Pre Columbian peoples believed gold to be divine and that it fell from the sky! It had more spiritual associations than the monetary value we think of today . When The Spanish arrived; the allure of such abundance of gold proved irresistible. They plundered this as a means to unrivalled wealth and ultimately power.
Gold represents wealth and privilege as well as carrying everyday symbolism of human love and devotion - still evidenced today with the exchanging of wedding bands. Traditional plain gold bands are preferred because this noble metal will never tarnish. Gold charms - still popular today - hold a special significance for the wearer - worn originally as talismans to protect against ill fortune. Gold rings and watches were a traditional gift offered on special occasions - coming
of age, good service rewards and retirement gifts. For men; gold cuff links, signet rings, pens and watches make a gift extra special. For ladies : shiny gold lockets, bangles, chains and pendants add flair and always look classic. A touch of gold complements just about any outfit and even simple chains and gold earrings always add glamour!

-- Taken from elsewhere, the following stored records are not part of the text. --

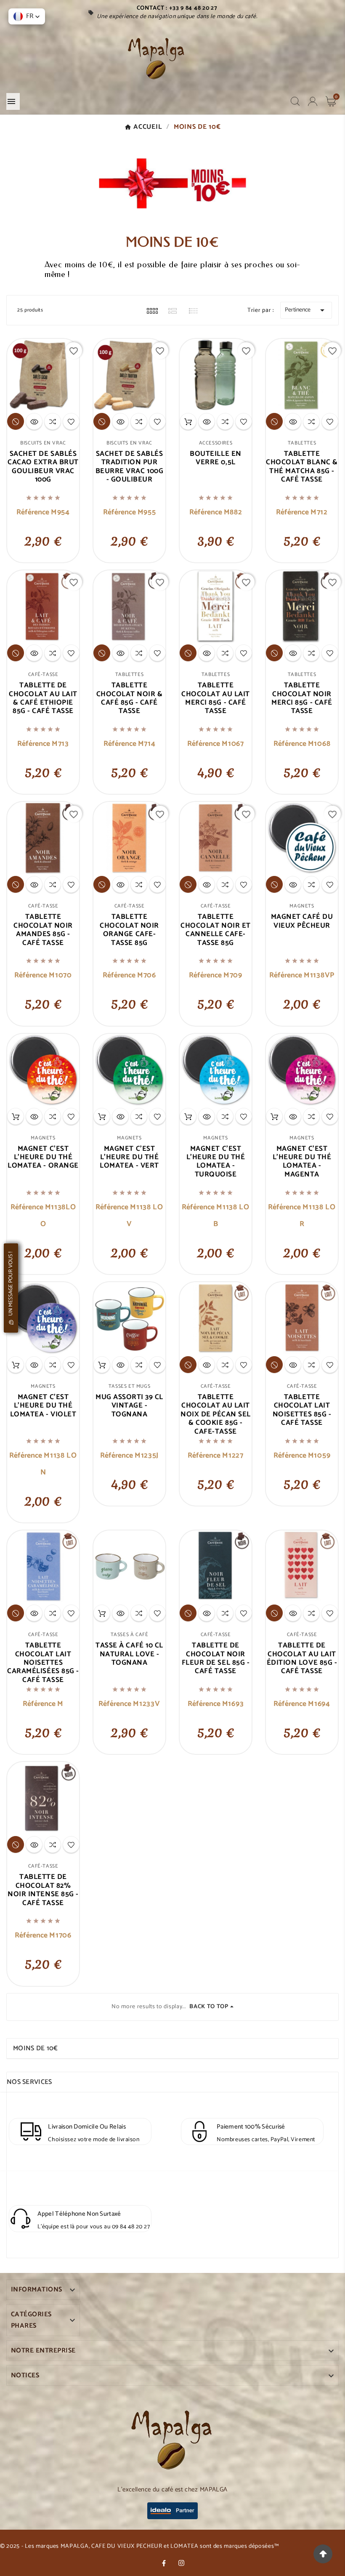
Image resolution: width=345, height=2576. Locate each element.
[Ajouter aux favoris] (71, 421)
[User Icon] (312, 101)
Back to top (208, 2007)
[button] (26, 16)
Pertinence (306, 310)
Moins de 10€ (35, 2048)
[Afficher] (34, 421)
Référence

Gold is a dense material and its heaviness means that small flakes and fragments can be found in rivers and alluvial deposits literally worldwide. In the UK we have our famous Welsh gold - highly favoured still by the Royal Family. In California/ East coast of America we had the Gold Rush of the mid 1800s where some 300,000 keen pundits raced to be the first to ‘strike gold” - a phrase we still use today! Boom towns such as San Francisco began to pop up throughout California as a result of this entirely pure chance discovery of gold nuggets in a river bed by a
carpenter who was surveying the area to erect a new sawmill!

Gold holds associations with high achievement or accolade - the Oscar statues are gold plated and in the sporting field, the highest attainment is a gold medal - we ‘go for gold’, we describe things as being “worth their weight in gold” or people who are ‘good as gold’ - the word has literally become part of our vernacular.

Gold has the allure of luxury and its appeal will always endure!